In 1950–1951 Mikusiński \((^{1})\) constructed an operational calculus without any connection with the theory of the Laplace transform. Despite all the attractiveness and elegance of this theory, it must be said that in a number of cases, when the Laplace integral is used, various transformations and computations connected with the finding of operational formulas are considerably simplified. Therefore it is expedient to construct, for Mikusiński’s operator calculus, an analogue of the Laplace transform. Such a construction is given in this note.

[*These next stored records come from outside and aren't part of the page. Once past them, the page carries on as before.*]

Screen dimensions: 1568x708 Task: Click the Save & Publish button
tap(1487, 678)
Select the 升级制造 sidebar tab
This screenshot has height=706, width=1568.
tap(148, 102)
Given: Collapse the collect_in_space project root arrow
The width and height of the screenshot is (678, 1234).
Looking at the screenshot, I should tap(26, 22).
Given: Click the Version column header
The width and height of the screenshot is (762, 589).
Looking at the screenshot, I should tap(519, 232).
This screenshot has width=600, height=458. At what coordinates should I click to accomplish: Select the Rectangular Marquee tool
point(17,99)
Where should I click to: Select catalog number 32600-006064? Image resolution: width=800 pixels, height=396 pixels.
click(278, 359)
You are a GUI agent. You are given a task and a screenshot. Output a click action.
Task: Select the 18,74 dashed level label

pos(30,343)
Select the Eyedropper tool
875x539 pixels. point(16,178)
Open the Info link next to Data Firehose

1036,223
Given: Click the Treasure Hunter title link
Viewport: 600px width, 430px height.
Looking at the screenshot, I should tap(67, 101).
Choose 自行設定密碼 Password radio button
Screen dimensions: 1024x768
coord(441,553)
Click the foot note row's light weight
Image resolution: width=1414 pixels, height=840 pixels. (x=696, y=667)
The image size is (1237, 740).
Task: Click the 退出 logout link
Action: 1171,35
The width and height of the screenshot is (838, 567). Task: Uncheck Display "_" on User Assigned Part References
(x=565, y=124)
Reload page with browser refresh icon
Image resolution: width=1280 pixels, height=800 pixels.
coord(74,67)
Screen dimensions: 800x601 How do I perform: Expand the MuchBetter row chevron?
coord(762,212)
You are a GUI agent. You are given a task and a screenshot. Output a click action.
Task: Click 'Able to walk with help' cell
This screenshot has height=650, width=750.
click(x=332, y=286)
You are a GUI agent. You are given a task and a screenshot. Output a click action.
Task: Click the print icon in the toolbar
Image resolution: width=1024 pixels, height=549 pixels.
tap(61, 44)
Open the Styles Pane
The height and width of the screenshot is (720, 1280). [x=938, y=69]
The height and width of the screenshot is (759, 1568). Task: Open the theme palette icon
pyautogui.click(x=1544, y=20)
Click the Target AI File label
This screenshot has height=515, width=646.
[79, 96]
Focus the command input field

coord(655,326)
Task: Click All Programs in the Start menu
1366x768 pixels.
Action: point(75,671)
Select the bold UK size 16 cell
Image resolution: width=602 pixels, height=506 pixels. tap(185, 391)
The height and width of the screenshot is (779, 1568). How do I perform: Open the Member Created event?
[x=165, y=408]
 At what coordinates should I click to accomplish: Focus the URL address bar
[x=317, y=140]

It should be regarded as a generalization of our paper \((^{2})\).

Denote by \(L\) the set of all functions defined on the interval \(0<t<\infty\) and summable in the Lebesgue sense on every finite interval \((0,A)\), \(A>0\). Let \(S\) be the set of all functions in \(L\) for which the Laplace integral

\[ \bar f(p)=\int_{0}^{\infty} f(t)e^{-pt},\qquad p=\sigma+i\tau, \tag{1} \]

converges absolutely, and let \(\bar S\) be the set of their Laplace transforms, i.e., the totality of all functions \(\bar f(p)\), \(f(t)\in S\).

From the known properties of the Laplace integral it follows that \(\bar S\), with respect to the usual operations of addition and multiplication, is a ring. Constants do not belong to the ring \(\bar S\). However, the product \(a\bar f(p)\) belongs to \(\bar S\) for every number \(a\).

Denote by \(\bar J_A\) the totality of all functions in \(\bar S\) representable in the form \(e^{-pA}\bar g(p)\), where \(\bar g(p)\in\bar S\). \(e^{-pA}\bar g(p)\) belongs to \(S\) for every function \(\bar g(p)\in\bar S\). \(\bar J_A\) is an ideal in the ring \(\bar S\). Construct the set \(\bar S_A=\bar S/\bar J_A\). The elements of the set \(\bar S_A\) are the residue classes modulo \(\bar J_A\). As is known, \(\bar S_A\) will also be a ring. We shall denote the elements of the set \(\bar S_A\) by the letters \(\bar F_A,\bar G_A\), etc. Let \(A=1,2,\ldots,n,\ldots\). We obtain a sequence of sets \(\bar S_1,\bar S_2,\ldots,\bar S_n,\ldots\). Form the direct sum of these sets*. As is known, the elements of the direct sum will be systems \(\bar F=\{\bar F_1,\bar F_2,\ldots,\bar F_n,\ldots\}\), where \(\bar F_n\) is an element of the set \(\bar S_n\).

The direct sum is also a ring. If \(\bar G=\{\bar G_1,\bar G_2,\ldots,\bar G_n,\ldots\}\) is another element of the direct sum, then, by definition,

\[ \bar F+\bar G=\{\bar F_1+\bar G_1,\ \bar F_2+\bar G_2,\ldots,\bar F_n+\bar G_n,\ldots\}, \]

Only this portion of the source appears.